-- Dataset excerpts --
= = = = = = =

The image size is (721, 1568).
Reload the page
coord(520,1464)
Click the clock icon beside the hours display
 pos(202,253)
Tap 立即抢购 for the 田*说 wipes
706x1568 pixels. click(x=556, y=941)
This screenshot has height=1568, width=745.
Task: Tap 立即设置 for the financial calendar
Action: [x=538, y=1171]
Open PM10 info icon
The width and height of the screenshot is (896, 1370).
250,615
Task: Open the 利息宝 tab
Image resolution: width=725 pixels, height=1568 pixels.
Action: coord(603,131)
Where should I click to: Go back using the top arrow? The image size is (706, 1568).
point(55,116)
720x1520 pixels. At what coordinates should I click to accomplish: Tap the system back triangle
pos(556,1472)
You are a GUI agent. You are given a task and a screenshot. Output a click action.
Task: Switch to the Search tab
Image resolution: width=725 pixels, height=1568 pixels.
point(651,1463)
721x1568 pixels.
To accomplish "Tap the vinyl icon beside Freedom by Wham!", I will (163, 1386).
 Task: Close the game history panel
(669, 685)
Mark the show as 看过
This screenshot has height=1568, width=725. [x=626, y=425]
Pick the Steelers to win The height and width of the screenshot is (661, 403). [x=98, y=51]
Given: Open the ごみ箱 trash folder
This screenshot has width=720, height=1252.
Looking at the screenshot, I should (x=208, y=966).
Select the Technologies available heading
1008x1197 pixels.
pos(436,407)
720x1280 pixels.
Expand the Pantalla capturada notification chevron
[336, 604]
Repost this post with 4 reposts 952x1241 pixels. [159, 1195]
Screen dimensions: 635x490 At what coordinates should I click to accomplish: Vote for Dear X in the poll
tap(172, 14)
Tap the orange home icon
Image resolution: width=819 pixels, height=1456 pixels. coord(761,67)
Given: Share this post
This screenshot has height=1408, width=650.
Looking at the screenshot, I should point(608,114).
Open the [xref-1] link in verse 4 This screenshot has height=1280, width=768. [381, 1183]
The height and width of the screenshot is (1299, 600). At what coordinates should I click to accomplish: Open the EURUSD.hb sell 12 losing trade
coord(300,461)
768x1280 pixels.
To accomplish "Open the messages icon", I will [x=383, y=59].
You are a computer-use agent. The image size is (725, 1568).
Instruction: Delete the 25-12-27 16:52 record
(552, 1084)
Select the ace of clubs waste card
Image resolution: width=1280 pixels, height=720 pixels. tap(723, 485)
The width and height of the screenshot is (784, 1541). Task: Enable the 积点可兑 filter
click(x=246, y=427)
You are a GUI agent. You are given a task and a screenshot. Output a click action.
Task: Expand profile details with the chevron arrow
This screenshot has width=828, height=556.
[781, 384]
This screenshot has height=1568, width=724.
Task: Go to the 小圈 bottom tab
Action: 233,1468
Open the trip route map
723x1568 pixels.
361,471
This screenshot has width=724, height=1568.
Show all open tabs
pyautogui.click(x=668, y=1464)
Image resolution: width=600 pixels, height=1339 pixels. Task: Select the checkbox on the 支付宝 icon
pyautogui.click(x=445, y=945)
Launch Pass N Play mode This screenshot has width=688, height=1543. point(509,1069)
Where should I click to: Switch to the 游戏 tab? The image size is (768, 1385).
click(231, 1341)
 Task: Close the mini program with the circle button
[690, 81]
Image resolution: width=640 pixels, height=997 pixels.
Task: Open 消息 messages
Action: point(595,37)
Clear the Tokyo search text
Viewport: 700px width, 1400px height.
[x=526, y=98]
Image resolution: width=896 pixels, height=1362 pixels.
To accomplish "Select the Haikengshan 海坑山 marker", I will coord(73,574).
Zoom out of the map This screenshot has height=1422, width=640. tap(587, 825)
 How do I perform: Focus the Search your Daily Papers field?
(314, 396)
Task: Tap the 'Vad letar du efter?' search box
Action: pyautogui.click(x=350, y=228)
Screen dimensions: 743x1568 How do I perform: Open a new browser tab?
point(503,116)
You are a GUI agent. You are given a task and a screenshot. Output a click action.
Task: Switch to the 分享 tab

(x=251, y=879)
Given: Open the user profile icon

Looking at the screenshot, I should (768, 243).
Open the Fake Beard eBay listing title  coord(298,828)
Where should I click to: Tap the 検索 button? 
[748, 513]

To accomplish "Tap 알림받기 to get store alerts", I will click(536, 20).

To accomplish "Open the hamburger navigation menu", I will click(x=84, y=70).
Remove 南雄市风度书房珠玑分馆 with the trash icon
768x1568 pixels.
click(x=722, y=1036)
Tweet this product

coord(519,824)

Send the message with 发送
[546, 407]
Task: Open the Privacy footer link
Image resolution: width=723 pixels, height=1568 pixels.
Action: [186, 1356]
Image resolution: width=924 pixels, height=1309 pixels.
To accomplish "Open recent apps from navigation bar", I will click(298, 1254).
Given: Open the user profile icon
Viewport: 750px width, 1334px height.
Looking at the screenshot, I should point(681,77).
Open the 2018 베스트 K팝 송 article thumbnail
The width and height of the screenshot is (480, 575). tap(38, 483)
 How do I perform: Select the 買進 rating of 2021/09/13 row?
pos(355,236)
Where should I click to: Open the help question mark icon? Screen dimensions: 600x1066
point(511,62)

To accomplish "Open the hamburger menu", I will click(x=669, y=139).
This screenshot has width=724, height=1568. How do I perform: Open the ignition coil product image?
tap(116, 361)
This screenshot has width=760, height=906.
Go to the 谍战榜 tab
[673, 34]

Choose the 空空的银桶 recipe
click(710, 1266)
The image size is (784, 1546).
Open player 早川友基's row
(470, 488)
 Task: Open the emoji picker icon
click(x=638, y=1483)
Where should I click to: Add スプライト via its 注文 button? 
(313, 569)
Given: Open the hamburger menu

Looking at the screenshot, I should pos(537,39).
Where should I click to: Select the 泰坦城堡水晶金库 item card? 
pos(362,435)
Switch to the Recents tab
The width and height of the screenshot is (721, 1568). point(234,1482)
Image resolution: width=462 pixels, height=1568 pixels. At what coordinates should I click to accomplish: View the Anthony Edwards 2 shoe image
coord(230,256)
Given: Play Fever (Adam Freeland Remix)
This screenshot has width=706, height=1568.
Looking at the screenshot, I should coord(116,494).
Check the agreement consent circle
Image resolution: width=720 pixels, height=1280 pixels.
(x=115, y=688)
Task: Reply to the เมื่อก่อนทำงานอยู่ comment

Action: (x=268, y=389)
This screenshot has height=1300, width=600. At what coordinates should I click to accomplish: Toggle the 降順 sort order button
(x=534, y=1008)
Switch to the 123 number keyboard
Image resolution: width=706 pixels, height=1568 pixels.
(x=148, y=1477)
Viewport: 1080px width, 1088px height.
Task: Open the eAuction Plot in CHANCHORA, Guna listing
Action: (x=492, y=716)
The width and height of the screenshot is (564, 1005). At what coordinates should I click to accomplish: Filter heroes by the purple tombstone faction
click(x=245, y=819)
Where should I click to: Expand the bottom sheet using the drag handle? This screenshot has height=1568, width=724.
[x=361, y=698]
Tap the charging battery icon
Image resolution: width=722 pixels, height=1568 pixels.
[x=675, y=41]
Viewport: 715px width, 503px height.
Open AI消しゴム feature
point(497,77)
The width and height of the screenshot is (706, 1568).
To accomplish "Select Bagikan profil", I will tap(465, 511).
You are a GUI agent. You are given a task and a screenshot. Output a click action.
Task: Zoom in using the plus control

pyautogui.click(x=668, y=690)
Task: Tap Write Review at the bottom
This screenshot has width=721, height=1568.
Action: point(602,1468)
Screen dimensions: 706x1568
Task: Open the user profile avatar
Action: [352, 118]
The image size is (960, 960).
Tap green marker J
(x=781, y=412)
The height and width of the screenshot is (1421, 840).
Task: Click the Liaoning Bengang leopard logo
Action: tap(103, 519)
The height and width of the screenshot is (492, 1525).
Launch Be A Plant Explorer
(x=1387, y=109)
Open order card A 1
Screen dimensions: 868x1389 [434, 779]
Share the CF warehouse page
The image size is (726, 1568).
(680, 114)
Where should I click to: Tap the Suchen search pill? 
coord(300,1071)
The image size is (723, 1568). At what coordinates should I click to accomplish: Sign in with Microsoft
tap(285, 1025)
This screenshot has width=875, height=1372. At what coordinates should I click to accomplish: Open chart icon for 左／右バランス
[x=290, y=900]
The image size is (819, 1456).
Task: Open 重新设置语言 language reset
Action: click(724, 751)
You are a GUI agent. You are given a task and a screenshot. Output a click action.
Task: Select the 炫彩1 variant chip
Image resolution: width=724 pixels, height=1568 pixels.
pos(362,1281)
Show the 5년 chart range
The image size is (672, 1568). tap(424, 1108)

= = = = = = =

-- Instructions to follow --
Swap "Launch" for "Start" in the items from the line containing "The image size is (960, 960)." through the line containing "Action: click(724, 751)", and give back only those lines with everything else unchanged.

-- Worked solution --
The image size is (960, 960).
Tap green marker J
(x=781, y=412)
The height and width of the screenshot is (1421, 840).
Task: Click the Liaoning Bengang leopard logo
Action: tap(103, 519)
The height and width of the screenshot is (492, 1525).
Start Be A Plant Explorer
(x=1387, y=109)
Open order card A 1
Screen dimensions: 868x1389 [434, 779]
Share the CF warehouse page
The image size is (726, 1568).
(680, 114)
Where should I click to: Tap the Suchen search pill? 
coord(300,1071)
The image size is (723, 1568). At what coordinates should I click to accomplish: Sign in with Microsoft
tap(285, 1025)
This screenshot has width=875, height=1372. At what coordinates should I click to accomplish: Open chart icon for 左／右バランス
[x=290, y=900]
The image size is (819, 1456).
Task: Open 重新设置语言 language reset
Action: click(724, 751)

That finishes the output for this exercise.